If you have neck pain, do the exercises without lifting your head, keeping it flat on the floor and remember to keep your shoulders relaxed. In this case the exercises will be easier to do and therefore the results may take longer to appear, but at least you do not harm your cervical spine.
The series begins with:
Exercise 1
The abdominal board consists of standing in the same position with only your feet and hands (or elbows resting on the floor) for at least 30 seconds, repeating the exercise for another 3 or 4 times, but if you prefer, you can stay for 1 minute at a time.
Exercise 2
You should lie on your belly up and bend your legs as shown in the picture. Gently pull the head and torso off the floor, raising your hands 10cm off the floor, contracting the abdominal. The movement should be performed with the hands up and down, with quick and short movements. Count up to 100 movements with your hands.
Exercise 3
Lying down on your belly and your knees bent, you should raise both legs as if they were resting on an imaginary chair. Take your head and torso off the ground and stretch one leg at a time into the air. Fake each move 10 times.
Exercise 4
Lying on her belly up, bend her legs as in the first exercise and take the whole body off the floor and then stretch the leg, keeping the feet as a dancer. When you reach this position that shows the image stay in that position and then make the same small movements with your hands and count up to 100 movements with your hands.
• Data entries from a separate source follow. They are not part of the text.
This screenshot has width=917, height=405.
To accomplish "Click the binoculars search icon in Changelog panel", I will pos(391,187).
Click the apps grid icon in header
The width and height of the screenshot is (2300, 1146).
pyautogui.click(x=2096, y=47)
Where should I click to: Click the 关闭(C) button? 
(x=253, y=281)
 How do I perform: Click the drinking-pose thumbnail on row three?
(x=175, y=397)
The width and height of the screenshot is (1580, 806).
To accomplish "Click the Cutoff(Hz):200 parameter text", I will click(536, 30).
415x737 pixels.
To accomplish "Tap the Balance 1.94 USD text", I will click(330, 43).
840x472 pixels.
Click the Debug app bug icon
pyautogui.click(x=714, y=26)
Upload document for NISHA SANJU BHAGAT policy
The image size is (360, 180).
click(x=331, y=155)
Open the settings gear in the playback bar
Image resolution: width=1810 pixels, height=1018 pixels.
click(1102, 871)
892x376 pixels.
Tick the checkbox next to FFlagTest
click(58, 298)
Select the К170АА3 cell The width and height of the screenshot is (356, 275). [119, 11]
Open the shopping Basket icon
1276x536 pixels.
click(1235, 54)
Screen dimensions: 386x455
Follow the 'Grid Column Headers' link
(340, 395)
This series of exercises is just one example of what you can do in a Pilates class. However, these exercises can be done at home up to 5 times a week.
Exercise 5
The exercise consists of standing in this position for at least 30 seconds for each side. Remember to keep your body straight and to leave your hand in the same direction as your feet. If you feel pain in the shoulder do not do this exercise.
If you are overweight or with a lot of fat located in that region, it is also important to adjust your diet by following a diet with less fat and calories. To burn more calories you should still do some physical activity like walking, running, cycling, skating or playing ball, for example. You will burn more fat if you do the Pilates exercises after doing these exercises.